16. Hukuk Dairesi 2016/5730 E. , 2019/2594 K.
"İçtihat Metni"
MAHKEMESİ :ASLİYE HUKUK MAHKEMESİ
DAVA TÜRÜ : TAPU İPTALİ VE TESCİL
Taraflar arasında görülen dava sonucunda verilen hükmün Yargıtay"ca incelenmesi istenilmekle; temyiz isteğinin süresinde olduğu anlaşıldı, inceleme raporu ve dosyadaki belgeler okundu, GEREĞİ GÖRÜŞÜLDÜ:
Kadastro sonucu ... İli, ... İlçesi, Davulga Köyü çalışma alanında bulunan 131 ada 1 parsel sayılı 326,37 metrekare yüzölçümündeki taşınmaz tapu kaydına dayalı olarak İl Özel İdare Müdürlüğü adına tespit ve tescil edilmiştir. Davacı ..., irsen intikal, taksim ve kazandırıcı zamanaşımı zilyetliğine dayanarak İl Özel İdaresine karşı tapu iptali ve tescil istemiyle dava açmıştır. Mahkemece yapılan yargılama sonunda davanın kabulüne çekişmeli taşınmazın davalı adına olan tapu kaydının iptali ile davacı adına tapuya tesciline karar verilmiş; hüküm, davalı ... vekili tarafından temyiz edilmiştir.
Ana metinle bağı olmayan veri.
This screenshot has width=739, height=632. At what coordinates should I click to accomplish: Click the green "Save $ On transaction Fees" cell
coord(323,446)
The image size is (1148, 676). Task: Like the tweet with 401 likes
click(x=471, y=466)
Davacı, dava konusu taşınmazın, üzerinde bulunan 1978 yılında yapılan ev ile birlikte babasından kendisine taksimen geçtiği iddiasıyla tapu iptali ve adına tescili istemiyle dava açmıştır. Mahkemece taşınmazın, babasından davacıya kaldığı ve 1978 yılından beri ev ve ağıl olarak kullanımlarında olduğu ve kazandırıcı zamanaşımı yoluyla iktisap şartlarının davacı lehine gerçekleştiği gerekçesiyle yazılı şekilde hüküm kurulmuş ise de, yapılan araştırma ve inceleme hüküm kurmaya elverişli değildir. Dava konusu taşınmazın kadastro tespiti davalı ... adına 21.01.1990 tarih ve 1 sıra numaralı tapu kaydına dayalı olarak yapıldığı halde, mahkemece bu tapu kaydının tesisinden itibaren tüm tedavülleri istenmemiş, revizyon görüp görmediği ve revizyon görmüş ise hangi parsele uygulandığı sorulmamış, yapılan keşifte söz konusu tapu kaydı iktisap sebebi, maliki, mevki ve hudutları göz önüne alınarak usulüne göre uygulanmamıştır. Bu şekilde eksik inceleme ve araştırmaya dayalı olarak hüküm kurulamaz.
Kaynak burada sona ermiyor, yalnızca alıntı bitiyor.